A workspace is considered to be a folder in Databricks holding a notebook, or a set of notebooks.
The task uploads the `src/main/scripts/` content into a Databricks workspace.
It overrides files of the same names and leaves other files as is.
By default, a git branch name is used as a nested folder of a workspace
for uploading the content into the Databricks workspace, if it's available.
The `default` folder is used otherwise.
Use the `branch` parameter to import a workspace in your own folder:
>pyb export_workspace -P branch={custom_directory}
The final output path would be `/team_folder/application_name/{custom_directory}` in this way.
Executing the command from a master branch
>pyb export_workspace
would upload the workspace files into `/team_folder/application_name/master`.
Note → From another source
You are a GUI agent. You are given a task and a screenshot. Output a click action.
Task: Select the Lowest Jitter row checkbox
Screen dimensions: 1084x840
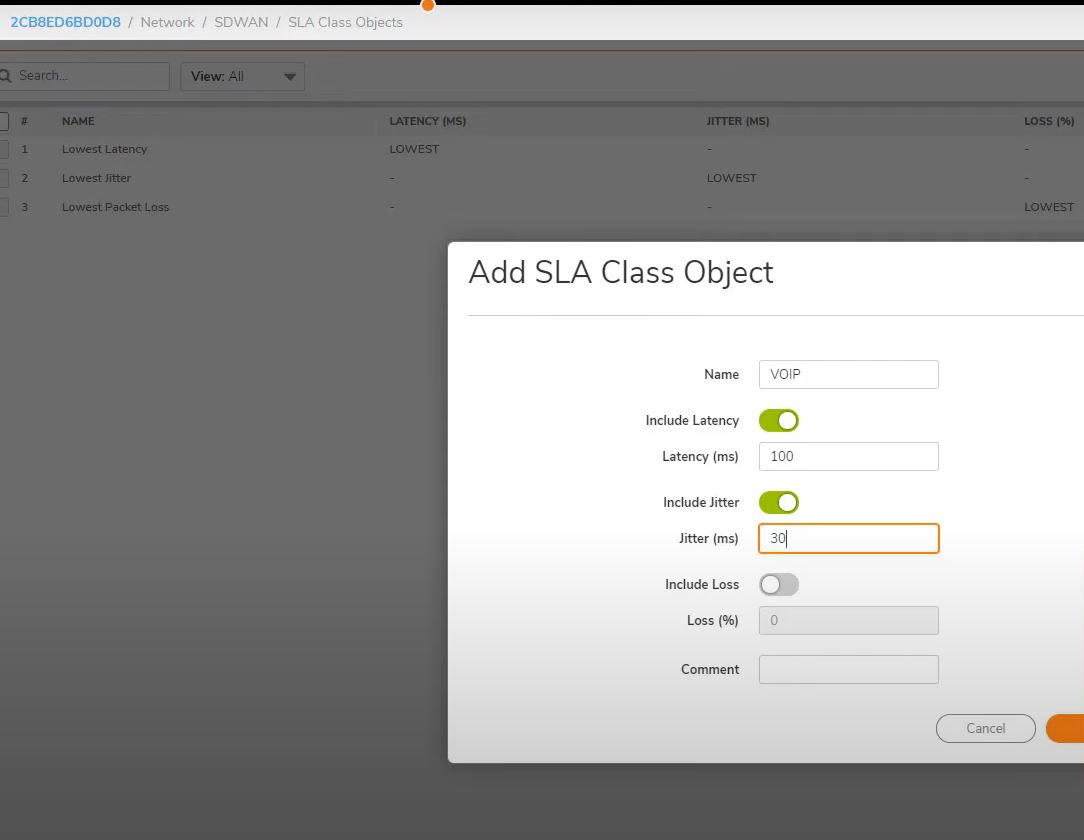[3, 178]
Here is the list of related deployment settings
| Property | Value |Description |
| ----------------------------- | ----- | ---------- |
| project_workspace_path | `src/main/scripts/` | The path to a folder in the project tree holding notebooks. |
| remote_workspace_path | `/team_folder/application_name/` | The Databricks folder the notebooks would be uploaded into from project_workspace_path. |
All of the properties could be overridden with a -P parameter.
Usage example:
>pyb export_workspace [-P env={env}] [-P branch={branch}]
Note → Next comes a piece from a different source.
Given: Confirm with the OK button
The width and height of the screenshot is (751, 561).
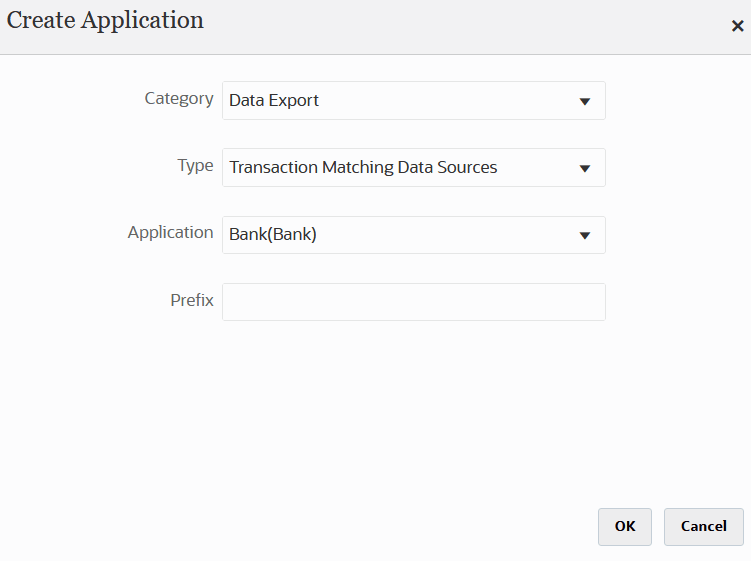Looking at the screenshot, I should [x=625, y=526].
Environment specific properties
Disabled by default.
2. **export_resources** - exporting resources into dbfs.
Uploads resource files into dbfs if any. Existing files are to be overridden.
Here is the list of related deployment settings
| Property | Value |Description |
| -----------------------| ----- | ---------- |
| project_resources_path | `src/main/resources/` | The path to the project resources. |
All of the properties could be overridden with a -P parameter.
Usage example:
>pyb export_resources [-P env={env}] [-P branch={branch}]
3. **install_library** - deploying an egg-archive to a Databricks cluster.
Uploads an egg archive to dbfs, and re-attaches the library to a cluster by name.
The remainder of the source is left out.